Сопронов молчал. Глаза его перестали бегать и забелели.
— Ты, Игнатии Павлович, меня врагом не сделаешь, — продолжал Павел. — Врагом я никому не был и не буду! Вот! Я весь тут. Наливай, дедушко.
— У тебя что, язык проглочен? — сказал Павло Сопронов, глядя на сына.
— Молчи, тятька! — обернулся к отцу Игнатий. — Не твое это дело.
— Цыц! Сукин кот! Ты как с отцом говоришь? Садись, Павло Данилович, не гляди…
Павел сел.
— Ладно, я в родню не напрашиваюсь. А врагом твоим тоже не буду, ты не жди этого, Игнатий Павлович.
— Будешь, — Сопронов ухмыльнулся. — Еще как будешь!
— Это почему так?
— А потому, что ты и сичас… Первый мой недруг! Это нам на роду было написано, врагами родились.
— Кто это такую дребедень на роду написал?
— Ты, Рогов, этого не поймешь.
— Да я что, дурак?
— Дурак не дурак, а сроду так. Сытый голодному не товарищ.
— Значит, я сытый, а ты голодный? Да я вон последний хлеб продал. Тридцать рублей выручил. А ты сколько принес заработку-то?
— Не в этом дело.
— А в чем?
Игнатий Сопронов не ответил. Од встал и заходил по избе.
— Ты, Игнашка, вот что! — дедко Сопронов опять стукнул кулаком. — Ты губу не вороти, а садись да выпей. И людей не смеши, мужик к тебе подобру, а ты к нему как нехристь.

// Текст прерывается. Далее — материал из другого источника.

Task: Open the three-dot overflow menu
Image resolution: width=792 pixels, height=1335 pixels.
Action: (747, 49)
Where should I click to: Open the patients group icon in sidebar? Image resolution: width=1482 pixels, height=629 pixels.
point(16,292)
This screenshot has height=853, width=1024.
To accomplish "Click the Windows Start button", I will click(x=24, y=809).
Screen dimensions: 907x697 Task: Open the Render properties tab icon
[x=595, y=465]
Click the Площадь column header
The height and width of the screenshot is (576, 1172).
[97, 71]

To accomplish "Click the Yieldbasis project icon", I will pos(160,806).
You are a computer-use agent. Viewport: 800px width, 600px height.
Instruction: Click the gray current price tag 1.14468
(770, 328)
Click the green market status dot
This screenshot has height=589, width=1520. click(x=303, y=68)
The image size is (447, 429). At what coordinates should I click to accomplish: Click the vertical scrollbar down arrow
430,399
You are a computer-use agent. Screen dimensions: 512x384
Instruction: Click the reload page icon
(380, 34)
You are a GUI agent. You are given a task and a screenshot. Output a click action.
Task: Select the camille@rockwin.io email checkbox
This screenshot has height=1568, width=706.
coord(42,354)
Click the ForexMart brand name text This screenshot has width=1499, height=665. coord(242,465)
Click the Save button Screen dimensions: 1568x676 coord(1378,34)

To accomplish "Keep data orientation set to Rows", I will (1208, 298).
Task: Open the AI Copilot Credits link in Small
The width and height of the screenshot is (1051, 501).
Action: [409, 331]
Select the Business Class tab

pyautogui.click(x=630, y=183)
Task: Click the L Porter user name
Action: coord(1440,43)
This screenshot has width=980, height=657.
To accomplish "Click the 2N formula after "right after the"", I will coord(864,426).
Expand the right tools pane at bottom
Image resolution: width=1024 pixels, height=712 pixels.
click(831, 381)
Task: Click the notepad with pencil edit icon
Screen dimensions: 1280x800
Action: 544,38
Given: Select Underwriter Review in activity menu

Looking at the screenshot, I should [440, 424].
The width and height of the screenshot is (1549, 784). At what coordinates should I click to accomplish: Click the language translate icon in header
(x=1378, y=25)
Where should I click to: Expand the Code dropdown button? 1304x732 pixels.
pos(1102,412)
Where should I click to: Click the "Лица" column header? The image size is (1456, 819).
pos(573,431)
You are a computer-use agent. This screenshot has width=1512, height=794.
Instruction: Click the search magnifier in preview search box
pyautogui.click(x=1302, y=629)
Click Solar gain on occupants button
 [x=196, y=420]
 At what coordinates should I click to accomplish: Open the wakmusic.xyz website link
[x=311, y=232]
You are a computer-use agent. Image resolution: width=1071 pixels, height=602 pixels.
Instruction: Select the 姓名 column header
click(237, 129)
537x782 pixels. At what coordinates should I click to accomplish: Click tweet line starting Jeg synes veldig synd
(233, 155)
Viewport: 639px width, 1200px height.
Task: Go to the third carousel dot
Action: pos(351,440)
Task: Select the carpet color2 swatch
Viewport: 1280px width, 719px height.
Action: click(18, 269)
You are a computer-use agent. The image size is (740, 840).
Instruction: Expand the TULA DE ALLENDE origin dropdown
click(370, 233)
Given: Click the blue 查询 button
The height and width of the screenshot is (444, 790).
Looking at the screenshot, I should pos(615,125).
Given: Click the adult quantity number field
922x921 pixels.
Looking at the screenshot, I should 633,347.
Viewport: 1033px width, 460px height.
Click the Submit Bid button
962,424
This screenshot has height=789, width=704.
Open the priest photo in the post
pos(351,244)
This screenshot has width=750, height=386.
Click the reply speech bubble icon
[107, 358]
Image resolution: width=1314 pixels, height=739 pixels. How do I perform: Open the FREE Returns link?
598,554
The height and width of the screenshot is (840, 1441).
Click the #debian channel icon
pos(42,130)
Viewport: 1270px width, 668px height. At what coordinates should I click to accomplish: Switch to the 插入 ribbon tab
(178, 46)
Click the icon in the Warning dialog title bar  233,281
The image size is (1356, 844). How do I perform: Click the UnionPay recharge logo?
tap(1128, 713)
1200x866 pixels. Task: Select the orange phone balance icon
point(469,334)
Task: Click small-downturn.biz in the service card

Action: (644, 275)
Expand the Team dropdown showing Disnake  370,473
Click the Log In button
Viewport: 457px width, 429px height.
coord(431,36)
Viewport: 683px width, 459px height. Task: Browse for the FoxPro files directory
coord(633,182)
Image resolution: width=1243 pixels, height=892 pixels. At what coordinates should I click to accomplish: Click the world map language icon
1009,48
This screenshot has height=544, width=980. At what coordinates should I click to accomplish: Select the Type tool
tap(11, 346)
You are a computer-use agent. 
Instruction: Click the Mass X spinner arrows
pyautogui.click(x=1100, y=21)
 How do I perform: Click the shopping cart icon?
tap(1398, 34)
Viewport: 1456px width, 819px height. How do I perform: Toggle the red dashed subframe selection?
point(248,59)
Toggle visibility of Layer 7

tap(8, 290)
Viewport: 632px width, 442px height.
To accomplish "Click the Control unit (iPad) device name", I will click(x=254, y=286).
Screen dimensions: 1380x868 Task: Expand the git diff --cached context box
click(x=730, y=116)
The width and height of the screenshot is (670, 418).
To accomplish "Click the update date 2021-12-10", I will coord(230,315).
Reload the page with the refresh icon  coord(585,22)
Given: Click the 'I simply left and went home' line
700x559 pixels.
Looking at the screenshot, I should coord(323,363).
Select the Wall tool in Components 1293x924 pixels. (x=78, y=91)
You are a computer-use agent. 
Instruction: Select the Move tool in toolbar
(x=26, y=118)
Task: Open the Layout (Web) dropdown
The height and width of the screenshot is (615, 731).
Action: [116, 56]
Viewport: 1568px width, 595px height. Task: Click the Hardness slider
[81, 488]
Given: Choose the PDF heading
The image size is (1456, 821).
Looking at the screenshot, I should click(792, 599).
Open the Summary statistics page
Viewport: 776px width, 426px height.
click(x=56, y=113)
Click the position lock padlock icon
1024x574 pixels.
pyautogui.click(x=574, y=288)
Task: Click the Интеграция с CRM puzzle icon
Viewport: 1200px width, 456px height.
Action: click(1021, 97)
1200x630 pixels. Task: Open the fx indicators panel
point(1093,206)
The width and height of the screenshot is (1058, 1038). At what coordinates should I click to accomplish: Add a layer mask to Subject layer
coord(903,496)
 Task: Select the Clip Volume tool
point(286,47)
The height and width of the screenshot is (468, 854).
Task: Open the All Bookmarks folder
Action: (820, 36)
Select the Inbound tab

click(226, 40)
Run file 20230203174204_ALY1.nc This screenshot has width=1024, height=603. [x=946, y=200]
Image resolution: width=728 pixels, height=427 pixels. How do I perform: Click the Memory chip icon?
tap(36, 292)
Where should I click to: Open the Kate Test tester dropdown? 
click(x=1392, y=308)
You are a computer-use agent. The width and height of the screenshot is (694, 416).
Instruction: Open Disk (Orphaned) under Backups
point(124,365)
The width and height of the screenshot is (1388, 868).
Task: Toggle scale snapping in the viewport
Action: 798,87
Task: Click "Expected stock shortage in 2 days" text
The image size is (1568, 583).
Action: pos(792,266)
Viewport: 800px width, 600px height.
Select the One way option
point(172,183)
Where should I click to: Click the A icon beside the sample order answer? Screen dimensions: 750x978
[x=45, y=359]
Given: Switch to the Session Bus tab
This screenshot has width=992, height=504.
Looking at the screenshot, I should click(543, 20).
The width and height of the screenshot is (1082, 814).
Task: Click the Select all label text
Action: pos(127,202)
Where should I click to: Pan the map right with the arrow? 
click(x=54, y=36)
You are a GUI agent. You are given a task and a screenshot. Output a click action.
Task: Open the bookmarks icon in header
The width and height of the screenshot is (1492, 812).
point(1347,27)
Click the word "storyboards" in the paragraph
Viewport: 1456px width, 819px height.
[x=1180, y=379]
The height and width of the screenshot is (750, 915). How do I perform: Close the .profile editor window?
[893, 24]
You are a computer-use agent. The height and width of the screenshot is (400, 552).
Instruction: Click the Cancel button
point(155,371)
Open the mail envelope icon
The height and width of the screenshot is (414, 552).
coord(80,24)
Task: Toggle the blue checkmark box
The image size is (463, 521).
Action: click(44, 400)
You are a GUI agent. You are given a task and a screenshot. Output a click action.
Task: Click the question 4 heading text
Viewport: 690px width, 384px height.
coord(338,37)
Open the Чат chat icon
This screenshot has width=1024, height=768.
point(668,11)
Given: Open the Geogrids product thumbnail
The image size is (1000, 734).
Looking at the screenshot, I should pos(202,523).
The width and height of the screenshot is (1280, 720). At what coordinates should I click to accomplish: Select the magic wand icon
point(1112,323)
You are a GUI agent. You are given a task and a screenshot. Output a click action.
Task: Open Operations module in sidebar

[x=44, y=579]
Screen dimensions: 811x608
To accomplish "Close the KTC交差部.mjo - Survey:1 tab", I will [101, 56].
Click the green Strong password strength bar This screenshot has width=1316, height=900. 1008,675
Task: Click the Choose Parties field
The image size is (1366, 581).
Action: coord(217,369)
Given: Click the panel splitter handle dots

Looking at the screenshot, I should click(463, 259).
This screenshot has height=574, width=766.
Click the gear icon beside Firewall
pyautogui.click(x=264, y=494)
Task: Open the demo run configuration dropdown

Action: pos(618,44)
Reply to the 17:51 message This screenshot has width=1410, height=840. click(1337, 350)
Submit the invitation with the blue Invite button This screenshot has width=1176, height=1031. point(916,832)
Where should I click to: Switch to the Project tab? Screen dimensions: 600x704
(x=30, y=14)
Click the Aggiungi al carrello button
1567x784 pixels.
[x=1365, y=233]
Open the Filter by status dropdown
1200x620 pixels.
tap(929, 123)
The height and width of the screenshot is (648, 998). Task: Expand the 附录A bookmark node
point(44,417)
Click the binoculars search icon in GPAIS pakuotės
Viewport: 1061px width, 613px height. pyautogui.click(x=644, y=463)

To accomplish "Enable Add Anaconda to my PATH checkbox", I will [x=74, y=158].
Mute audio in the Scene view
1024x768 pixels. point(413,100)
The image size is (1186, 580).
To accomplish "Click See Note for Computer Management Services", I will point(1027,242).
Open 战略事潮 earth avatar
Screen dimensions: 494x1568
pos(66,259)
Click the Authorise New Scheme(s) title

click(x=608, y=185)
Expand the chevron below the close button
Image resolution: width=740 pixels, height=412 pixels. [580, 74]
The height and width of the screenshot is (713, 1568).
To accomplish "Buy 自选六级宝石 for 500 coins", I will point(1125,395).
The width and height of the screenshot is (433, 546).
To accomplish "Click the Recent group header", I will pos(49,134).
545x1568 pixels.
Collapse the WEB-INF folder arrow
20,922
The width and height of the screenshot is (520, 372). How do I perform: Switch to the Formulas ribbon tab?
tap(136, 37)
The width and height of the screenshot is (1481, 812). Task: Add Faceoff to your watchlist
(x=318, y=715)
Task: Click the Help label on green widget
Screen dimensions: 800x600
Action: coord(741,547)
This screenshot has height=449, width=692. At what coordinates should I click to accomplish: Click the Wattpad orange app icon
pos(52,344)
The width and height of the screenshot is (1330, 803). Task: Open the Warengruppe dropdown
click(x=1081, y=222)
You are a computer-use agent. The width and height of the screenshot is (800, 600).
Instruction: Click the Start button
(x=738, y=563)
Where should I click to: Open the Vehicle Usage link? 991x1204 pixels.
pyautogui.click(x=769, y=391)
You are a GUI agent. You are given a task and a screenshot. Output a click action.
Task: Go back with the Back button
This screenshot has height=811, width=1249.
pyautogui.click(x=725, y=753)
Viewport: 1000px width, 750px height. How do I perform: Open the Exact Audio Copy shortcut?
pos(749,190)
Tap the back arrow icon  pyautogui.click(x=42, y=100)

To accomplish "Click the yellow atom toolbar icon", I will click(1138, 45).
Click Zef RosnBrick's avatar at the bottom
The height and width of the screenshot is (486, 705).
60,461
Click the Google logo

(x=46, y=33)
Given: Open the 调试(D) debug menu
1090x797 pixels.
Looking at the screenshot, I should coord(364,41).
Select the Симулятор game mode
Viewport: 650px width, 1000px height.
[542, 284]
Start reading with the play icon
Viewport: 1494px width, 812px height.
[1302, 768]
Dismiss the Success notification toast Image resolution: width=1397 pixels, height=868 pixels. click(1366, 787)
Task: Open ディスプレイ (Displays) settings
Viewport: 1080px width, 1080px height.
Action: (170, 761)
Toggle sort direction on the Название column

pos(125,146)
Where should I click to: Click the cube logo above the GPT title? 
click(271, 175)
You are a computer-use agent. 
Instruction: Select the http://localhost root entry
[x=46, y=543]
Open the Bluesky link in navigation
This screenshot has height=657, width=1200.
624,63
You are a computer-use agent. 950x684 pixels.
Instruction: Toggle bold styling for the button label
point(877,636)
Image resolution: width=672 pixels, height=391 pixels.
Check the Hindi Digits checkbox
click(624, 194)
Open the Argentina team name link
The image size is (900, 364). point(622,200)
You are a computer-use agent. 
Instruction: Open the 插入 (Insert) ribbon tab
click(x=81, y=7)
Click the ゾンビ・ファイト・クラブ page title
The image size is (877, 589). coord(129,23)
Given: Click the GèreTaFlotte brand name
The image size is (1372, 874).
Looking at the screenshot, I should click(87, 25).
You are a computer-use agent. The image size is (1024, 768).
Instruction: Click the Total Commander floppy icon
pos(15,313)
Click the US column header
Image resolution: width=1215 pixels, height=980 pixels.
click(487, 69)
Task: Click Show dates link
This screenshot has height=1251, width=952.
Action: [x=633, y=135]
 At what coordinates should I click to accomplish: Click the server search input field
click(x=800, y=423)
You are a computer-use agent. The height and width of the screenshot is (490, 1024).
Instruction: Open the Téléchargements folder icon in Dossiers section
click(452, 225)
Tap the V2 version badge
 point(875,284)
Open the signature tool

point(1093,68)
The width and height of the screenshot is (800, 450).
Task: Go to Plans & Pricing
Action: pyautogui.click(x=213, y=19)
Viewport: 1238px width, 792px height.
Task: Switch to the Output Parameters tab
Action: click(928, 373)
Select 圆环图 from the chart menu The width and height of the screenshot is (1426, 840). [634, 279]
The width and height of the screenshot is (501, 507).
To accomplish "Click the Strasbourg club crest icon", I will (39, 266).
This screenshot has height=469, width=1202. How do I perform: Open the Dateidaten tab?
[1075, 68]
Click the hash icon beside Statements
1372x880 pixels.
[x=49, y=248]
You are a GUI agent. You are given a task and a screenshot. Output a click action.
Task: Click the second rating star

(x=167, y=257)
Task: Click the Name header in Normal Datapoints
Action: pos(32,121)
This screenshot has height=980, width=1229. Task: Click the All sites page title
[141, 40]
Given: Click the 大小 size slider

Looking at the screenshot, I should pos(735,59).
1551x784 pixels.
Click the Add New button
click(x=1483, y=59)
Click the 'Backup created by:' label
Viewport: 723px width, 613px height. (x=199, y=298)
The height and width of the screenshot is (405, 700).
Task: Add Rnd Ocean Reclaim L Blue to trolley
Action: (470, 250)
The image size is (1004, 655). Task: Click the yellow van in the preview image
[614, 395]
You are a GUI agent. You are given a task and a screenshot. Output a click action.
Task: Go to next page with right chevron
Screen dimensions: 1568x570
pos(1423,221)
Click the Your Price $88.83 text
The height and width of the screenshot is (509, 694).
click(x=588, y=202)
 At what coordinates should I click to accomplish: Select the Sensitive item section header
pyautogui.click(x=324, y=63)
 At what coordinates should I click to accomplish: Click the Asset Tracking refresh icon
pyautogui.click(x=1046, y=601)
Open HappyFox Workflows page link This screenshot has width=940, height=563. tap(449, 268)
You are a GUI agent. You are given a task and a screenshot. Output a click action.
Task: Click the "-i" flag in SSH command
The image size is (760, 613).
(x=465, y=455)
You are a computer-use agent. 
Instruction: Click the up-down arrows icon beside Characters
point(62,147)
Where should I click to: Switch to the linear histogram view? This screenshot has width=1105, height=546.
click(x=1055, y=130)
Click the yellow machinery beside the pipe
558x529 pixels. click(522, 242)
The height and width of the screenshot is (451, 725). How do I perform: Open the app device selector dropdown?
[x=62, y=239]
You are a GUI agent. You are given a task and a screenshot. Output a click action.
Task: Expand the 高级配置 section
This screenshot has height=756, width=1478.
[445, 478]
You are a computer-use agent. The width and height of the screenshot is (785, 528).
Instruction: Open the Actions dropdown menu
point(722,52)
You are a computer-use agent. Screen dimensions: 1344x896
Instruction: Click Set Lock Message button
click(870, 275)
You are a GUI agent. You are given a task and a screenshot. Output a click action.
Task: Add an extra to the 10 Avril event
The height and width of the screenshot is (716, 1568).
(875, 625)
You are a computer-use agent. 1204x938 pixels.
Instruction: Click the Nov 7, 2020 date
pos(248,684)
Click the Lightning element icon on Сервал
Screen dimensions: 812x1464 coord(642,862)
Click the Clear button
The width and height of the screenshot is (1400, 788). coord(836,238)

И взялся за бутылку, хотел распечатывать, но крик сына остановил старика:
— Не тронь! Поставь, тятька! А ты, Рогов, дорогу ко мне забудь! Игнатий схватил бутылку и с силой швырнул к порогу, она разлетелась вдребезги.
Павел Рогов побледнел, встал и вышел из избы. Павло Сопронов в изумлении глядел на сына, но тот не обращал на него внимания.
— Селька! — закричал вдруг старик. — Селька… Селиверст, унеси ты меня, ради Христа, унеси…
— Молчи, тятька! — рыкнул Игнатий. — Молчи, тебе говорю!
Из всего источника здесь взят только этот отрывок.